EXERCISE BRIEF
Convert the data below into a JSON array of strings, one string per line, and leave out any blank lines.

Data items
━━━━━━━━
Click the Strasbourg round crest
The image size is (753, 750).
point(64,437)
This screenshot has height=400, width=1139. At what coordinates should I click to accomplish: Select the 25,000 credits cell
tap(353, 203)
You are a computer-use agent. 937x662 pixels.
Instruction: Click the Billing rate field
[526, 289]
━━━━━━━━
EXERCISE OUTPUT
[
  "Click the Strasbourg round crest",
  "The image size is (753, 750).",
  "point(64,437)",
  "This screenshot has height=400, width=1139. At what coordinates should I click to accomplish: Select the 25,000 credits cell",
  "tap(353, 203)",
  "You are a computer-use agent. 937x662 pixels.",
  "Instruction: Click the Billing rate field",
  "[526, 289]"
]